Task goal:
From the entries below, copy every line where the string "logo" appears.

Provided records:
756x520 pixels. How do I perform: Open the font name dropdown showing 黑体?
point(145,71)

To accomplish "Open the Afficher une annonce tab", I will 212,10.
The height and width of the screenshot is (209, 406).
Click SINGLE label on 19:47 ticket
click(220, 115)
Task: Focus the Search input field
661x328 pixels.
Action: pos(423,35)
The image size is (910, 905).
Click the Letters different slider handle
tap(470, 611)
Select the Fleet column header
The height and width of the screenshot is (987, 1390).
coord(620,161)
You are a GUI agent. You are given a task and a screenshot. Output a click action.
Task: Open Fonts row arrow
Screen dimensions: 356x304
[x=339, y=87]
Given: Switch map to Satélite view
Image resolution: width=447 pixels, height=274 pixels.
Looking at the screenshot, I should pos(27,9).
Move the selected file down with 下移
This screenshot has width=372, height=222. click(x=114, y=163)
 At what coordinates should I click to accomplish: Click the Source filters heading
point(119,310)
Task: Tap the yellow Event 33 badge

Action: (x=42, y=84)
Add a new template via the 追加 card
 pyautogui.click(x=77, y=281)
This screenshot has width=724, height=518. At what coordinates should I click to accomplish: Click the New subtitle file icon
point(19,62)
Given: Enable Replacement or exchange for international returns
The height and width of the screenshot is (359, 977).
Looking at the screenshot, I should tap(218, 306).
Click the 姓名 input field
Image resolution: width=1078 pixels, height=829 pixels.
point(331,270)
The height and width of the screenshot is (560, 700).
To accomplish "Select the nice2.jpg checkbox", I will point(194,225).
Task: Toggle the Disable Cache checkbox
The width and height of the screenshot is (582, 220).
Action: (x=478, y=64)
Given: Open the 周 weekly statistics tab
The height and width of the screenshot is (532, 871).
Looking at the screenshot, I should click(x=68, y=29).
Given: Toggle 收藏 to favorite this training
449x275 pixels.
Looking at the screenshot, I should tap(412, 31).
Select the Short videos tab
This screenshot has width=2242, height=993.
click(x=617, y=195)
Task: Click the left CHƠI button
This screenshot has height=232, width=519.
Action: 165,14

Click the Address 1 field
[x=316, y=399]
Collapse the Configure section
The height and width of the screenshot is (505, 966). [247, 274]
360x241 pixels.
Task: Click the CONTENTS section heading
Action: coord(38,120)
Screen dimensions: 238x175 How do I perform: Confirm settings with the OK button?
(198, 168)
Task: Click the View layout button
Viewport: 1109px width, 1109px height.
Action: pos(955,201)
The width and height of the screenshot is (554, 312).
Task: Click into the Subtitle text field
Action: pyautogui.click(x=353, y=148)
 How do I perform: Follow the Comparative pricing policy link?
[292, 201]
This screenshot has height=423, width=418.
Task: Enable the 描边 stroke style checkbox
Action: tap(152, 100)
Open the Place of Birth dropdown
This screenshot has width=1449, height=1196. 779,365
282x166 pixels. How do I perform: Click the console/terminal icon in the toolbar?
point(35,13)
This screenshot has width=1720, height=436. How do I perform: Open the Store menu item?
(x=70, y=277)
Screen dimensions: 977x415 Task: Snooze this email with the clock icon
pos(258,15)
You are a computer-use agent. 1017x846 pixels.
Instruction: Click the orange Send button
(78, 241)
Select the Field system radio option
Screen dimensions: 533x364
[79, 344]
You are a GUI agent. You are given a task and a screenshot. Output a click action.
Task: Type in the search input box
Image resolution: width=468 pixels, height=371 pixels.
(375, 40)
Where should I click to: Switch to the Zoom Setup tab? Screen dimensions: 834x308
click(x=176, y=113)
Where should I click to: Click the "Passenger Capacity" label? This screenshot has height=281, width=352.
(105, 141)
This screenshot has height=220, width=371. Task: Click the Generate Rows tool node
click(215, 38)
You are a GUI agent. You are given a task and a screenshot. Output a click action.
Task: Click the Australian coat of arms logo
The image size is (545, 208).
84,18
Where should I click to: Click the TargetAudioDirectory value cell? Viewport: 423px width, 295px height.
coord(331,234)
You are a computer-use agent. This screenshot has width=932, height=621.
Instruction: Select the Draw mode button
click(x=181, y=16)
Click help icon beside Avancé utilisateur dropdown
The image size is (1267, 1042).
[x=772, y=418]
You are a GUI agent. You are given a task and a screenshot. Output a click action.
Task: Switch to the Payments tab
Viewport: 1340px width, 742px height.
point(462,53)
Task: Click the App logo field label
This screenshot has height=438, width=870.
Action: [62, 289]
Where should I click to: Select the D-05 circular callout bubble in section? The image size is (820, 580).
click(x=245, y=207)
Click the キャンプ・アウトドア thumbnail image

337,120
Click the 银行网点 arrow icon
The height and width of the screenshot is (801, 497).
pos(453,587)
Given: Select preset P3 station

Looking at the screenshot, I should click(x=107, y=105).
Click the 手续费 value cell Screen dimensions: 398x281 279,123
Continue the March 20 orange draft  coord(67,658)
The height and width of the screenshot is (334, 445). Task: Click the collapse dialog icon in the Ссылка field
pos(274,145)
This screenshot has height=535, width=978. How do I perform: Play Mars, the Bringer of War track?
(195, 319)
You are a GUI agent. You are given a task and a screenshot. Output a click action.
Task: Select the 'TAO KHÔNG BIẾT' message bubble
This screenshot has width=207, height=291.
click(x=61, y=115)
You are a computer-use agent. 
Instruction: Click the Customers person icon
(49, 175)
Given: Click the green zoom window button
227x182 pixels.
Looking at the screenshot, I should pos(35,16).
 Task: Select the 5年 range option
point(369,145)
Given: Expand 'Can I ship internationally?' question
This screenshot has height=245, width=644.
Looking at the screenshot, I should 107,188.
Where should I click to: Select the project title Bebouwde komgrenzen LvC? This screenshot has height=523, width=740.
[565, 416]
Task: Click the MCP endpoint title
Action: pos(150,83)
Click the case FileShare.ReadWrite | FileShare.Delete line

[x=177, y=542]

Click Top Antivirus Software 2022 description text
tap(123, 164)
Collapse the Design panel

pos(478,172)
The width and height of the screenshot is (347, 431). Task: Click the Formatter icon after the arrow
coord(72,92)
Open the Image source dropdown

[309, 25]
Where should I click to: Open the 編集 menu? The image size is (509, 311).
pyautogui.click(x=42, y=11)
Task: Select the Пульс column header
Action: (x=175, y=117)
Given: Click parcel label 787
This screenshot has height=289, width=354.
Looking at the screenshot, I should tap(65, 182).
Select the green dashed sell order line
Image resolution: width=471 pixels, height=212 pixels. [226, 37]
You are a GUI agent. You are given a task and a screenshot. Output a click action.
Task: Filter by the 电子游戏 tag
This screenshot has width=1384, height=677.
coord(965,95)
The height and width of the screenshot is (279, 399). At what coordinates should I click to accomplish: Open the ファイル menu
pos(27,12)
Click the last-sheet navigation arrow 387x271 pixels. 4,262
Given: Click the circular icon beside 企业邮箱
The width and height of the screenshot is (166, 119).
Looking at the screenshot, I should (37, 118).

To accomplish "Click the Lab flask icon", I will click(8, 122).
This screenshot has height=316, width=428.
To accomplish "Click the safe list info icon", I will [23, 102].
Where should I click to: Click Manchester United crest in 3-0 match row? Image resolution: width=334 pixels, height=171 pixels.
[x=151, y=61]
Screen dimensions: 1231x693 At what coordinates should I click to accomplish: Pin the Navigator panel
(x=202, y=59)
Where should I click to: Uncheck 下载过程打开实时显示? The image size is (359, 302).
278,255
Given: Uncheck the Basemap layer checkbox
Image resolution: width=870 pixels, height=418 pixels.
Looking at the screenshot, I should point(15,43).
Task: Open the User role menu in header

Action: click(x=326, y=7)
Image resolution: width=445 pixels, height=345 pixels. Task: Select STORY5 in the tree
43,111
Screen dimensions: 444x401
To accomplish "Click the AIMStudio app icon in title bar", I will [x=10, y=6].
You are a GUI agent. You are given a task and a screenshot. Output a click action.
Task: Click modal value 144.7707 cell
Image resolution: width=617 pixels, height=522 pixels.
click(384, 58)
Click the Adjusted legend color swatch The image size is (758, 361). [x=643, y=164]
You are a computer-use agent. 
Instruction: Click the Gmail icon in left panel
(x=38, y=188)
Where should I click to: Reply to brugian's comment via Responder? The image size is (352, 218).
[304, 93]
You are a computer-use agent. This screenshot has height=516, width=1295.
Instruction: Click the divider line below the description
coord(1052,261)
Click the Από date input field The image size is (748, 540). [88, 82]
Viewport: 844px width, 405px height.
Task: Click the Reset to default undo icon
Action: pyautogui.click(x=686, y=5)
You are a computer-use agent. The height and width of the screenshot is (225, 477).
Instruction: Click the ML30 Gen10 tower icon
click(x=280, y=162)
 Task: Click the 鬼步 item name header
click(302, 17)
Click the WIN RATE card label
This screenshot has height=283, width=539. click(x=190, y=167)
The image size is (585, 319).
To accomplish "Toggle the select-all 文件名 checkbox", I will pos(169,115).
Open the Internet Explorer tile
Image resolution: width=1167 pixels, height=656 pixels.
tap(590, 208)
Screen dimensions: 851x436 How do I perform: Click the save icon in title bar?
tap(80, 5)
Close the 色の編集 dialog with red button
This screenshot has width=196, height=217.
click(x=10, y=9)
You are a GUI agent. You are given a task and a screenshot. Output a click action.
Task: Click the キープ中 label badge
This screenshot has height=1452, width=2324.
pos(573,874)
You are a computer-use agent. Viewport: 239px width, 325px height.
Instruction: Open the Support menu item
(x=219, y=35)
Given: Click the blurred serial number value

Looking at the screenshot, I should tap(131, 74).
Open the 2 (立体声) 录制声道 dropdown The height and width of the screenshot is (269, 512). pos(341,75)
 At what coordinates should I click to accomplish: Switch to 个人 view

Your solution:
Task: Click the Australian coat of arms logo
Task: Click the App logo field label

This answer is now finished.